任秋水微微一笑,道:“如果丁大哥想告诉我了,自然会告诉我的,否则,我问也没用!”
“你还真了解我!”丁莫问的目光里多了些赞赏的意味,道:“实话告诉你,当年,是东正逸找到我,拜托我,如果有一天,他遭到不测,希望我能照顾你、保护你,我想,他在你们成亲的最初,就已经预料到会不得善终了!”
“原来,逸,他……”任秋水哽咽了,原来,逸早已经把她们母子的一切打算好了,难怪,这些年,丁莫问会这样尽心尽力的照顾她们母子。
“丁大哥,和逸是好朋友?”任秋水忍住泪水,想从丁莫问嘴里知道更多逸的事情。
唯有真心相对的朋友,才会如此尽心尽力吧。
丁莫问摇摇头,道:“错了,我们是对头!”
“嗯?”任秋水惊讶的睁大了眼,世上会有人悉心照料对头的妻儿二十五年之久吗?
“我的脾气你是知道的,从来我行我素,办事只凭一己之好恶,说实话,我自己也知道,江湖中人对我的评价很恶劣,东正逸不同,他扶危济困,惩恶扬善,是白道中人的代表,被称为"剑神",我对这些所谓的大侠,是从来不屑一顾的,认为他们很虚伪,浪得虚名,所以,有一天,我去找东正逸比武,结果可想而知,我败了,向来,我颇有些眼高于顶,不把任何人放在眼里,但是,那一次,我败的心服口服,我是真的佩服东正逸,不只武功,更重要的是,我在他身上感受到了一腔正气,所以,我告诉他,日后如果有任何事用得着我,我万死不辞!我当时只是不知道如何表达我的心情,所以说了这样一句,想那东正逸无论武功、声誉、地位都高于我,绝不会有什么要我帮忙的!可是,我还真是想错了,有一天,东正逸来找我,讲了你们夫妇和海南天的事情,然后拜托我,如果他有个什么不测,请我照顾你!我答应了!所以,有了后来的事!可惜,当年我晚到一步,否则,东正逸或许不会那么早死!唉,那时候,说实话,我还是有些怨恨你的,我认为是你害死了东正逸,所以,才会对你提出毁容的要求,对这件事,我想我真是有些对不起你的!”丁莫问娓娓讲述了和东正逸的一段渊源,说到东正逸的死亡,不禁唏嘘不已。

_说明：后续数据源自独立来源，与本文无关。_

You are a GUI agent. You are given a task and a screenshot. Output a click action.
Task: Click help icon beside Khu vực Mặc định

“当日的事,我并不怪丁大哥,是我自愿的!”任秋水摇摇头,早已不再介怀容貌的事,逸已不在,她要美貌又有何用?相反,让她动容的是逸和丁莫问之间这一段往事,感动于丁莫问这些年的悉心照顾,道:“没想到丁大哥昔日的一句承诺,竟然赔上了二十五年的青春岁月!”
丁莫问摆摆手,道:“话不是这样说的,至少,我还得到了一个好徒弟呢!”
任秋水歉然道:“可是,连累丁大哥至今孑然一身,秋水真是从心里过意不去!”
丁莫问自负的长笑一声,道:“切,我只是不想娶而已,否则,只要我一开口,想嫁给我的女人还不得打破头啊?可是,像我这样优秀的男人,前无古人后无来者的,能配得上我的女人,还没有出生呢!”

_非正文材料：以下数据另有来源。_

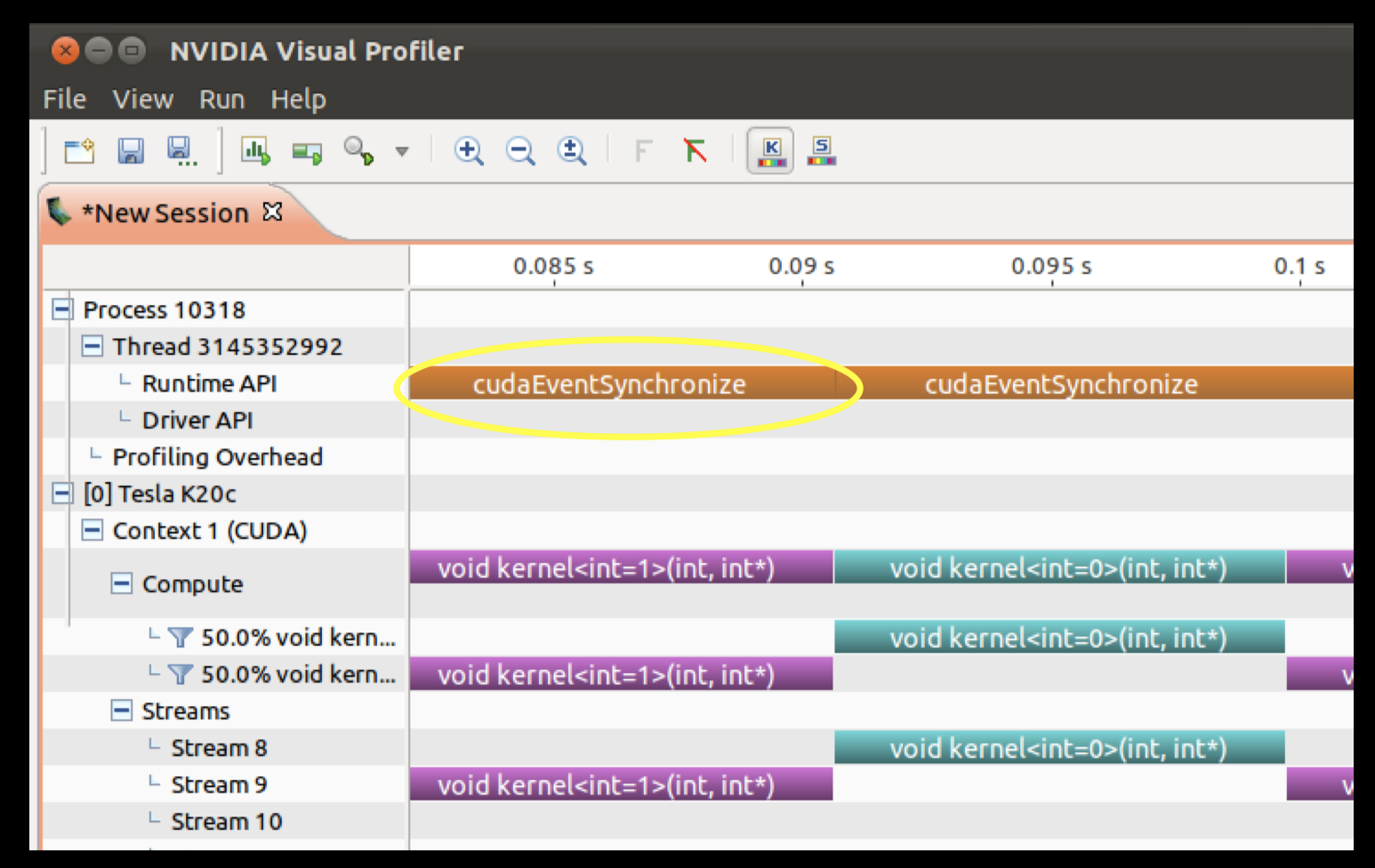Image resolution: width=1375 pixels, height=868 pixels.
Task: Open the magnifier dropdown arrow
Action: [402, 151]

看着丁莫问一副自恋的样子,任秋水忍不住轻轻笑出了声。不过,的确,以丁莫问的相貌武功,就是到了八十岁,还是会迷死不知多少女人的!
看到任秋水笑了,丁莫问这才轻轻叹口气,他希望任秋水一直这样快快乐乐的。
可惜,任秋水只是笑了短促的两声,忽然一阵晕眩,身子不由自主的晃了两晃,樱口一张,再次喷出一口血来。
“任姑娘!”丁莫问急忙上前。
任秋水身子一软,跌倒在丁莫问怀里。